## WORK ITEM
One number alone answers this: the count of lines below in which the word "agent" is found.

INPUT RECORDS below:

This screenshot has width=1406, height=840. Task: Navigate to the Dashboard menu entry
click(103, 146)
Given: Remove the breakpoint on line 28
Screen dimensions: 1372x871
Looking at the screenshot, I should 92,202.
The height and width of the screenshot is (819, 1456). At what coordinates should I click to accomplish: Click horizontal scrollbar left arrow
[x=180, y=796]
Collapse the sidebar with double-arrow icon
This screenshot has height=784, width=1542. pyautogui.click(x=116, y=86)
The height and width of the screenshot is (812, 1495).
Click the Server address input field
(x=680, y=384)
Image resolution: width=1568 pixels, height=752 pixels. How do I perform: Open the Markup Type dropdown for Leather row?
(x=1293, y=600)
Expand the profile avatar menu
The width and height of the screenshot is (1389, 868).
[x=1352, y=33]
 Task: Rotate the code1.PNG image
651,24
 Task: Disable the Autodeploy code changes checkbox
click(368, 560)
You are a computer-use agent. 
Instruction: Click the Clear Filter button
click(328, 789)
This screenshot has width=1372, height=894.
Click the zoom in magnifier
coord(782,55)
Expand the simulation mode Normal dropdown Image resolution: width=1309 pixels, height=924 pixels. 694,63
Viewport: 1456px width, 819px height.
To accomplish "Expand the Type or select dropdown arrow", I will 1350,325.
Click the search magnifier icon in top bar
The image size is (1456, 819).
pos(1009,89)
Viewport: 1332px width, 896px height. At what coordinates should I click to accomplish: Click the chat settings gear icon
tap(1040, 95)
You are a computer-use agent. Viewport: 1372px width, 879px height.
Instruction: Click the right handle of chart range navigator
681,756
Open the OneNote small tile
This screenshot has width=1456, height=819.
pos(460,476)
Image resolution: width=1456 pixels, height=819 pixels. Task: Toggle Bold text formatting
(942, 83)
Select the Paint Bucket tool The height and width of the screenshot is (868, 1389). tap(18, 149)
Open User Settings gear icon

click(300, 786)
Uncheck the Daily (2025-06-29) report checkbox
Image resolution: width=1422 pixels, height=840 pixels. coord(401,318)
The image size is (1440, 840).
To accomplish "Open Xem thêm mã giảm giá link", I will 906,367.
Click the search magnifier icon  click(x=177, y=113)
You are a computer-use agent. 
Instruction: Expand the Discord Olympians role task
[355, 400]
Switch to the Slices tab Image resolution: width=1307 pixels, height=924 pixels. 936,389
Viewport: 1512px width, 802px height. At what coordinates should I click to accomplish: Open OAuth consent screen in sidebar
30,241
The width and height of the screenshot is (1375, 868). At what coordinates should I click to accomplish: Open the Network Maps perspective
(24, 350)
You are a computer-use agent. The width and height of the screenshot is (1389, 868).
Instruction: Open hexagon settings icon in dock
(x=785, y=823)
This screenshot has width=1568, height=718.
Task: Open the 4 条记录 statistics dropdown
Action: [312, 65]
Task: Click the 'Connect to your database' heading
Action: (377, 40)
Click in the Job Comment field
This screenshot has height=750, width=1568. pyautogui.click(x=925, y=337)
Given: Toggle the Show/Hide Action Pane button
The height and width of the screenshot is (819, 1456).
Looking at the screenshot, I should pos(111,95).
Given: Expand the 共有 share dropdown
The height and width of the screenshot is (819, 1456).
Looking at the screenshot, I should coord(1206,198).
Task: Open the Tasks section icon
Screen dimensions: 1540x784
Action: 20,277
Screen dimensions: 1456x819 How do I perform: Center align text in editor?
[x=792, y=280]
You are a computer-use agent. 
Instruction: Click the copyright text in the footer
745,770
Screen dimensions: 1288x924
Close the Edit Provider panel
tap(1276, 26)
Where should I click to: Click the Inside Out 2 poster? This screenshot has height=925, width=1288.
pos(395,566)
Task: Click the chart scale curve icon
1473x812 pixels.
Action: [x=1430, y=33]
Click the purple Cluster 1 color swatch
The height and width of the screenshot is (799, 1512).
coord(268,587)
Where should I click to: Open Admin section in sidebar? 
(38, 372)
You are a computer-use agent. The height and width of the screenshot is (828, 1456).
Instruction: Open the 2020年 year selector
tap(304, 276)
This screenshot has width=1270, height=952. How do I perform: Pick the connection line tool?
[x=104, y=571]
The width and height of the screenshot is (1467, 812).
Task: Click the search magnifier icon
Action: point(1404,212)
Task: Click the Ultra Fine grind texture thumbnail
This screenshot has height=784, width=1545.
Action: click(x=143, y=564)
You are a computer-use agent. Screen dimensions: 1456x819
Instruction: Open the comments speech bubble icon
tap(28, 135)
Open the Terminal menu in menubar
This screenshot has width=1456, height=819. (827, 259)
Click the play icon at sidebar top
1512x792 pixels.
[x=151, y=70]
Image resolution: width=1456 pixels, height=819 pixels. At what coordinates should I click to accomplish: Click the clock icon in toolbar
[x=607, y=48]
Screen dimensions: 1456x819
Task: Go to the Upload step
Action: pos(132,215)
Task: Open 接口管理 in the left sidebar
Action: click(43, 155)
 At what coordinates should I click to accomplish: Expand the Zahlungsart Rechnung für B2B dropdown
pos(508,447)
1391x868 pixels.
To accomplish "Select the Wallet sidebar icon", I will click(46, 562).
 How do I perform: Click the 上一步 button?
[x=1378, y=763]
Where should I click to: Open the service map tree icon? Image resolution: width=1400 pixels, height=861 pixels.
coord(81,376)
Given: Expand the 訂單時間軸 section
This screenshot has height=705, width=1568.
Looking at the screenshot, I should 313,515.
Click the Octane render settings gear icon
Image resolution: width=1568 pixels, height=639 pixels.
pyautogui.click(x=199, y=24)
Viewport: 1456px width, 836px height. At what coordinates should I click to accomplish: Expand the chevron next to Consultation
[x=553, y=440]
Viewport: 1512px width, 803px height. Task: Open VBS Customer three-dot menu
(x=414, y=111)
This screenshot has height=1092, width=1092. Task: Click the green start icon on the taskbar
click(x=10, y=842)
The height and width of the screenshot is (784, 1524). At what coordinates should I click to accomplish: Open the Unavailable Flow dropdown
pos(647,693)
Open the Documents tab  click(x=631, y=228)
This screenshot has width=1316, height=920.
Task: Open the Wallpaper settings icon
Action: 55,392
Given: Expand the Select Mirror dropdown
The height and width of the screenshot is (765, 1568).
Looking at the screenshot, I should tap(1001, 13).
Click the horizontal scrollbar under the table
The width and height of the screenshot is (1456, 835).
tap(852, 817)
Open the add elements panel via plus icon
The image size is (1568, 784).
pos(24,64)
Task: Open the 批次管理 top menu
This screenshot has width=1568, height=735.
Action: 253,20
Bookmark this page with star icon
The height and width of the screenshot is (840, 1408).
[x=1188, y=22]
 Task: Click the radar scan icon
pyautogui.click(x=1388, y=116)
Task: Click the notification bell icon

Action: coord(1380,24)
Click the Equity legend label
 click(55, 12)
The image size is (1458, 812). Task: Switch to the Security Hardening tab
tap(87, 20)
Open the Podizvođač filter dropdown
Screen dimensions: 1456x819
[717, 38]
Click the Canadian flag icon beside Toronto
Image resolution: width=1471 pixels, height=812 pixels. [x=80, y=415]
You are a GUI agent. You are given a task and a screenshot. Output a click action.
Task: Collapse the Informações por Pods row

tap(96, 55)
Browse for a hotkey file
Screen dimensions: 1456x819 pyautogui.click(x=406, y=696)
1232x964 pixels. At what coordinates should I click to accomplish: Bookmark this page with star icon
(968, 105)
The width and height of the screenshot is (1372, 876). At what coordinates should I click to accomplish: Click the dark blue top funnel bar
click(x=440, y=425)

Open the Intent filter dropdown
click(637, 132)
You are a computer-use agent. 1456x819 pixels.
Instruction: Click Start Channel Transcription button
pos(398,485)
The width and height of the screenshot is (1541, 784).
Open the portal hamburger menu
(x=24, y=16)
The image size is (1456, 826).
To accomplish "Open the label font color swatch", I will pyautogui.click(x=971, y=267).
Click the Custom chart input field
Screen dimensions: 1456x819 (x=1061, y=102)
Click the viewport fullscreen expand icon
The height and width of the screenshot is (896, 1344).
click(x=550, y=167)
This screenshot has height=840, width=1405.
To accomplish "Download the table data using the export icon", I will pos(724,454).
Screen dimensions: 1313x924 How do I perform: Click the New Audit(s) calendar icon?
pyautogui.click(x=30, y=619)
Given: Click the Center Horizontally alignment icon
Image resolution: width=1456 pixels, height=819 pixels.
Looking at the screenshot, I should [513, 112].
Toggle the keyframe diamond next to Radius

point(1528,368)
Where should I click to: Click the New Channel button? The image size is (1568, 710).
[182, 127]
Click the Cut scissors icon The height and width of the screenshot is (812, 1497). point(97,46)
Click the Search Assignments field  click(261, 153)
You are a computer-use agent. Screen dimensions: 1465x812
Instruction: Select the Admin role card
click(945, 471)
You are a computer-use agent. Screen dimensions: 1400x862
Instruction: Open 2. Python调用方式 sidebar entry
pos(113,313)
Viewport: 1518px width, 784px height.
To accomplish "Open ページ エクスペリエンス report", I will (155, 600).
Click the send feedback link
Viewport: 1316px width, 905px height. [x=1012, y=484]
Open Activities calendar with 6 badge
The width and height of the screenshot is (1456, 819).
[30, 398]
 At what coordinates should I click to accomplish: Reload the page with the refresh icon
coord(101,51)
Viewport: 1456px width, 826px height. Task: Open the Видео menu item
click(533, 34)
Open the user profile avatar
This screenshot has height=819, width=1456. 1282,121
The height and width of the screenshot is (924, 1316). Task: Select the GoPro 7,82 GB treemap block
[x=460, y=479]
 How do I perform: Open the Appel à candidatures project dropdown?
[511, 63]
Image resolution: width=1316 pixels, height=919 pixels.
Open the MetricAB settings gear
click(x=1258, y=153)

End of INPUT RECORDS.

## ANSWER FOR THIS EXERCISE
11